In another recent case, police in Barabanki district seized property worth Rs 4.28 crore belonging to a person identified as Maksud for being a “cow smuggler”. Police alleged he had acquired the property illegally and enforced the Gangsters Act to seize his property.

As per the Gangsters Act, if the District Magistrate has reason to believe that any property, whether moveable or immovable, in possession of any person has been acquired by a gangster as a result of a commission of an offence triable under this Act, he may order attachment of such property whether or not cognizance of such offence has been taken by any court. 

‘Misused in Trivial Matters’

Governments have often been accused of slapping the Gangsters Act to settle political scores and suppress opponents. In 2020, a bench of Justice Dinesh Singh of the Allahabad High Court noted that “provisions of the Gangsters Act are being misused thoroughly in the State of UP by the police.” 

Justice Singh was hearing a bail application of a Hardoi-resident Kapil Raidas who had been booked under Section 2/3 of the Gangsters Act. The police had recovered some cigarette packets and Rs 6,600 from Raidas and claimed that the amount found on him came from three thefts he had allegedly committed.
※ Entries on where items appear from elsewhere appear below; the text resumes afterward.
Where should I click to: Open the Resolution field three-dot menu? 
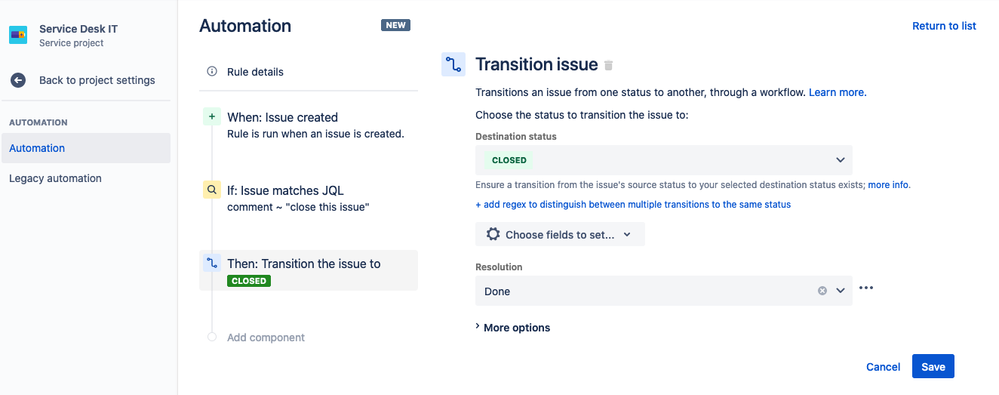click(x=866, y=288)
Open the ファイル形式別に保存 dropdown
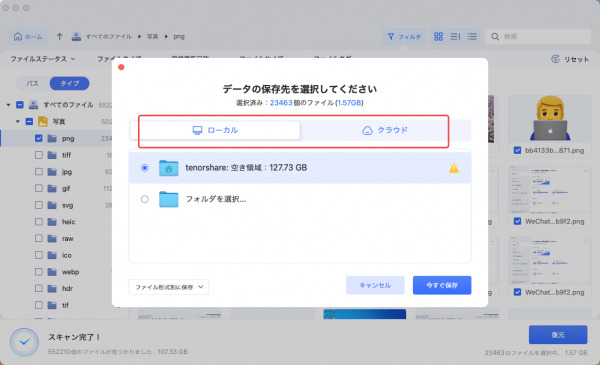This screenshot has height=365, width=600. [x=168, y=287]
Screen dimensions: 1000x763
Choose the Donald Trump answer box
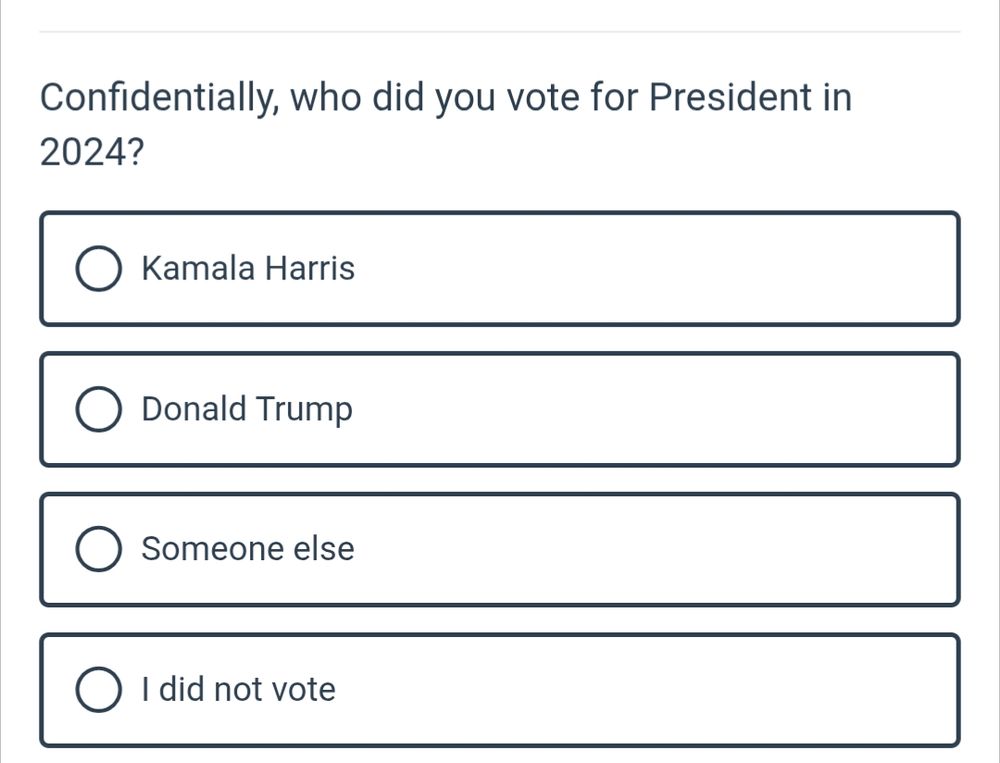click(500, 409)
The investigating officer’s claims did not sit well with the Court.

“This is not a single case where the Court has been confronted with bogus, unbelievable and impossible story set up by the police to implicate one accused in several cases and then invoke the provisions of the Gangsters Act,” Justice Singh said in September 2020.

Until March 2023, 20,068 FIRs were lodged and the police arrested 64,039 persons under the Gangsters Act.
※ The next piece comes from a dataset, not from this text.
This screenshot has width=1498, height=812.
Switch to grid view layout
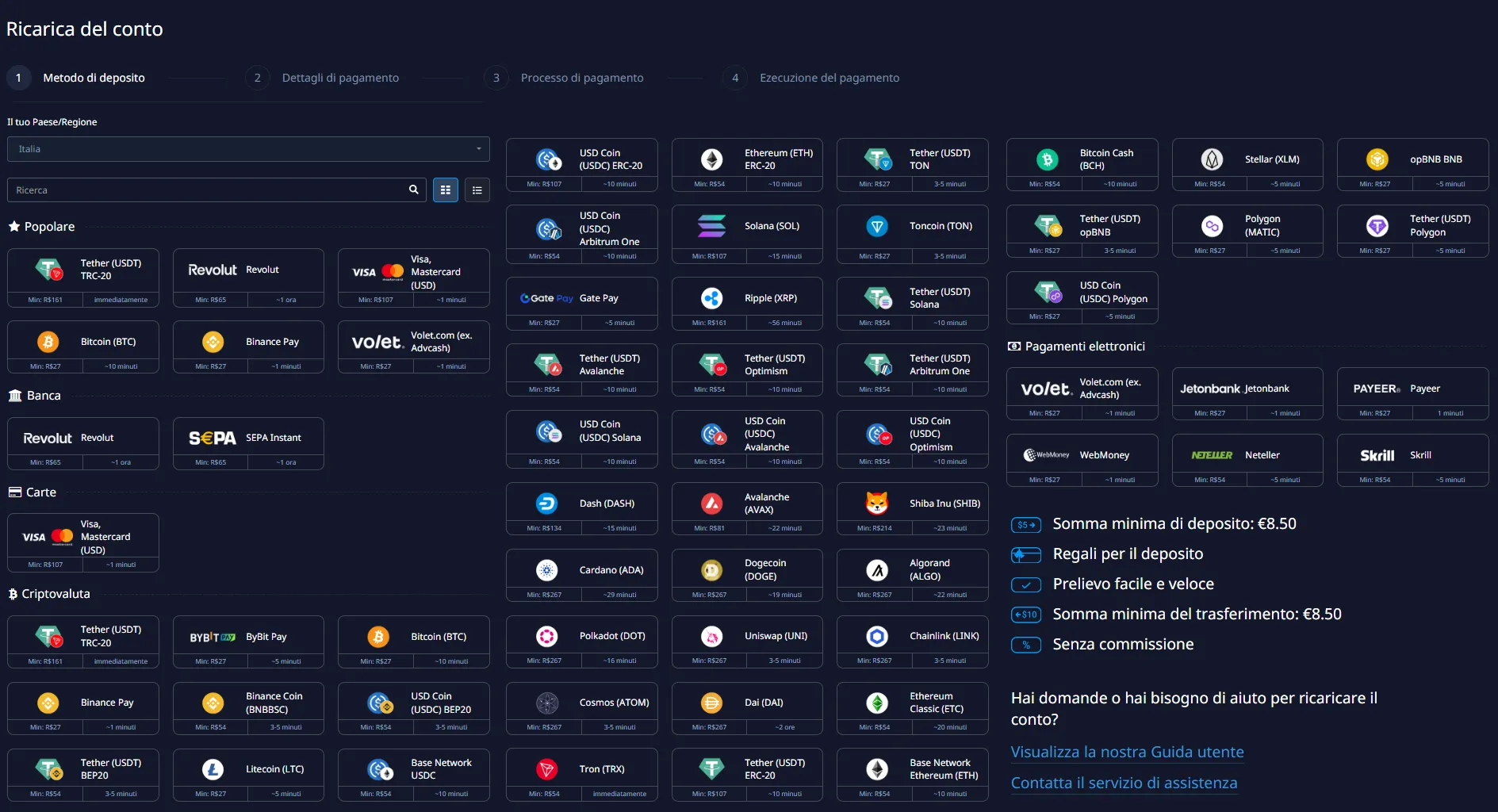[x=446, y=190]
In November 2020, Justice Singh in another case involving theft charges, noted that the Gangsters Act was being “misused” by the police in “trivial matters” and directed the state DGP to formulate definite guidelines for preventing the misuse of the law.

‘Guidelines Not Being Followed’

The court in January 2021 noted that while guidelines had been issued for preventing the misuse of the provisions of the Gangsters Act by the police in 2014, it appeared that they were not being complied with by authorities.

The state then apprised the court about the recent guidelines issued by it in 2020 following which the judge directed the state DGP to issue a direction that the guidelines be strictly adhered to by the police and in case it was found that the guidelines were violated by any police officer, disciplinary proceeding should be initiated against him or her.

In separate cases in 2021 and 2022, the Allahabad High Court, however, also observed that an FIR under the Gangsters Act could be lodged on the basis of the involvement of an accused in a single previous case.

In July 2021, the UP government filed an affidavit in the High Court justifying invoking the Gangsters Act against a journalist and five others in Maharajganj district.

In December 2022, a lawyer filed a plea in the Supreme Court challenging the constitutional validity of the Gangsters Act alleging that the provisions of the Act were often used arbitrarily by the police.

Despite questions raised by human rights activists and Opposition leaders as well as some judges, Yogi Adityanath’s strong-arm policy against suspected criminals has been widely endorsed by his party’s central leadership, and as election results show, also by the public in UP.